JCA: Judging by the promises of our presidential candidates, U.S. businesses will almost certainly be hit with higher taxes, compulsory health care contributions, higher labor costs. Is it still worthwhile setting up shop in America ? Or should entrepreneurs relocate to a more business-friendly climate… like Eastern Europe… or China… or the Caymans?

Me: There is a big misconception here. One I had until I began doing business overseas. Location of the business matters only in certain industries that depend on cheap, unskilled labor. If you are producing clothing or furniture, it makes sense to have a factory in the Third World. But if you are producing sophisticated products for which labor is a small part of the cost – or selling information or advice – you can do it from the U.S.

Information and advice is especially good because the brute labor cost is almost non-existent. Thanks to the Internet, the cost of storage and shipping is minimal, so you can easily produce your product here and sell it anywhere… anywhere in the world.

In the coming recession, I would want to be in a business that has the following characteristics: (1) positive cash flow, (2) no debt, (3) no accounts receivable, and (4) no merchandise to store. That amounts to a service business or information publishing. Of the two, information publishing is better. In fact, it is the best business to be in for the foreseeable future.

- - -

- TASK DESCRIPTION
Retype the passage about where to set up a business from "Me: There is" to "in the world." with every word unchanged.

- DATA SHOWN
- - -

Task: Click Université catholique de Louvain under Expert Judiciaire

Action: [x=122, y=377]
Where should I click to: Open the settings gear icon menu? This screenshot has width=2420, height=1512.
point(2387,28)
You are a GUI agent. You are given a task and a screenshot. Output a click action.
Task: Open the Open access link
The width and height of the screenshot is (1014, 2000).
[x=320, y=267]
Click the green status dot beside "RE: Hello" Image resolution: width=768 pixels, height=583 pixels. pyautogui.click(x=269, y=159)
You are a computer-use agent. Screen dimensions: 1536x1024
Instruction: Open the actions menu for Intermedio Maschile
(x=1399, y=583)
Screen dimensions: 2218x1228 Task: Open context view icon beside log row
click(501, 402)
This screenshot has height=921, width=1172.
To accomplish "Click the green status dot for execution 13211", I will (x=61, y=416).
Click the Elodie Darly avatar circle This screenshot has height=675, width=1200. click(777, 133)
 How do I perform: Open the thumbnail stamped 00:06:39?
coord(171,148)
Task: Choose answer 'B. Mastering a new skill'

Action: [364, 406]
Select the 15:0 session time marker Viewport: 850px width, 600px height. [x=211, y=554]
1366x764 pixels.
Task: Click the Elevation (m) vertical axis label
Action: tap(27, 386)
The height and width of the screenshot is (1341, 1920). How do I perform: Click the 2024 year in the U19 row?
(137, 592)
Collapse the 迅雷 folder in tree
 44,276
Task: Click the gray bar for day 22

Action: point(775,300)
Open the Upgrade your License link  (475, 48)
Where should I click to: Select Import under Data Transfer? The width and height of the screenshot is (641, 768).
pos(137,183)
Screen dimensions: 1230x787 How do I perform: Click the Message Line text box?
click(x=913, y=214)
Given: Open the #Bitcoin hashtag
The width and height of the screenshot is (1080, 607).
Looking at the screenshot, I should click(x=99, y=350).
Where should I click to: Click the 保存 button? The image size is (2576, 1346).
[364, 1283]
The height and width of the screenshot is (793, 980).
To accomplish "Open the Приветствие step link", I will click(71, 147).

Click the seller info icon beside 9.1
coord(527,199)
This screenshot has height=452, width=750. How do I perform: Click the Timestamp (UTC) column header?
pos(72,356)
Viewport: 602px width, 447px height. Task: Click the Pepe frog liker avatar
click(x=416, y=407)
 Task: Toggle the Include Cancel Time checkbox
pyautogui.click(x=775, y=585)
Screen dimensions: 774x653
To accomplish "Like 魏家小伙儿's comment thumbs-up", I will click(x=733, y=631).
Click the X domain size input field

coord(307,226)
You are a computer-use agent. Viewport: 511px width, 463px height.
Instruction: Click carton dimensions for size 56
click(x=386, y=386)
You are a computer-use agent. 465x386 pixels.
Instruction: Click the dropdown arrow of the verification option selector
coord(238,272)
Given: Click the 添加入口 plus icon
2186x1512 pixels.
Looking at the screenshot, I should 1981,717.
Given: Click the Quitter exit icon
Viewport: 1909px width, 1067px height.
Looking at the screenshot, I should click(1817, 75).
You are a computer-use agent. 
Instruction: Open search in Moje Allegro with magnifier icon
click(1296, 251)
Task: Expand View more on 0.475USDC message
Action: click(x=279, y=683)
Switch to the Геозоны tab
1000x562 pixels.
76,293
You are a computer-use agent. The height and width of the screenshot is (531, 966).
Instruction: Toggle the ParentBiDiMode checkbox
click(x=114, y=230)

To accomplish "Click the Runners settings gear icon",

- - -

- WORKED ANSWER
Me: There is a big misconception here. One I had until I began doing business overseas. Location of the business matters only in certain industries that depend on cheap, unskilled labor. If you are producing clothing or furniture, it makes sense to have a factory in the Third World. But if you are producing sophisticated products for which labor is a small part of the cost – or selling information or advice – you can do it from the U.S.

Information and advice is especially good because the brute labor cost is almost non-existent. Thanks to the Internet, the cost of storage and shipping is minimal, so you can easily produce your product here and sell it anywhere… anywhere in the world.